_Task statement:_
The copy should run from the line containing "You are a computer-use" through the last line of the entries below, exactly as written, with pictures omitted.

_Study material:_
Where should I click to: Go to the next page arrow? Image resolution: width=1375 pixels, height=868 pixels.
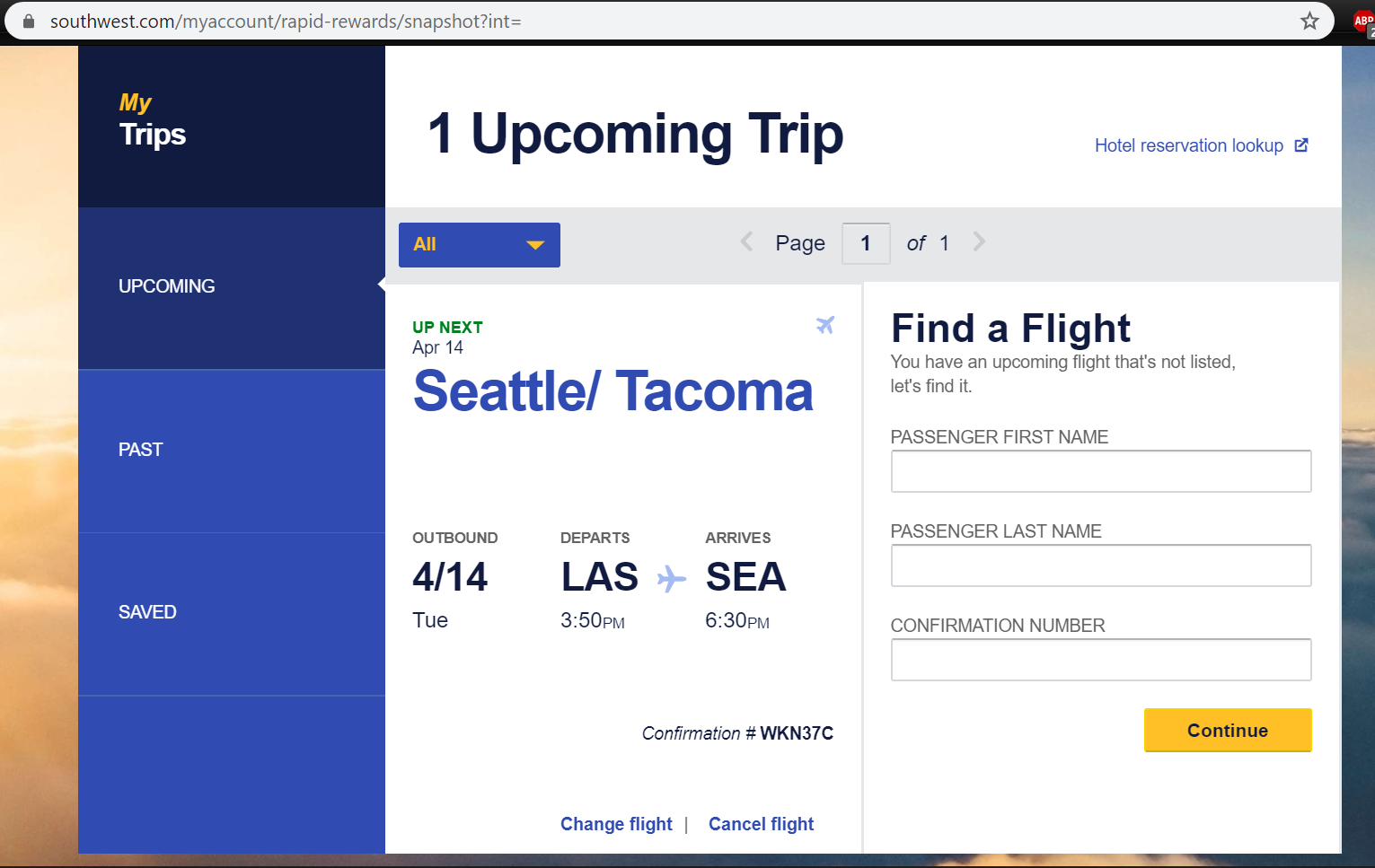[979, 241]
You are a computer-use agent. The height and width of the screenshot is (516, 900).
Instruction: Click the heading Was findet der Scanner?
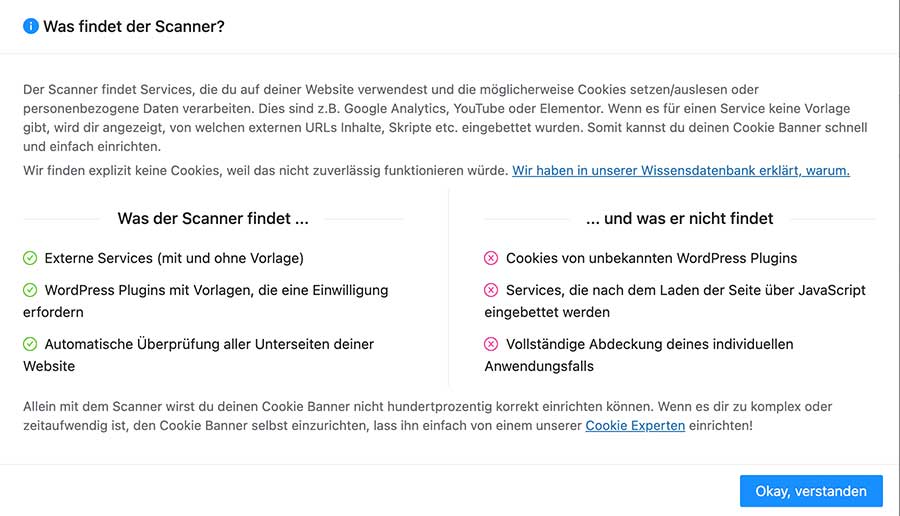[x=134, y=26]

_Answer for the task:_
You are a computer-use agent. The height and width of the screenshot is (516, 900).
Instruction: Click the heading Was findet der Scanner?
[x=134, y=26]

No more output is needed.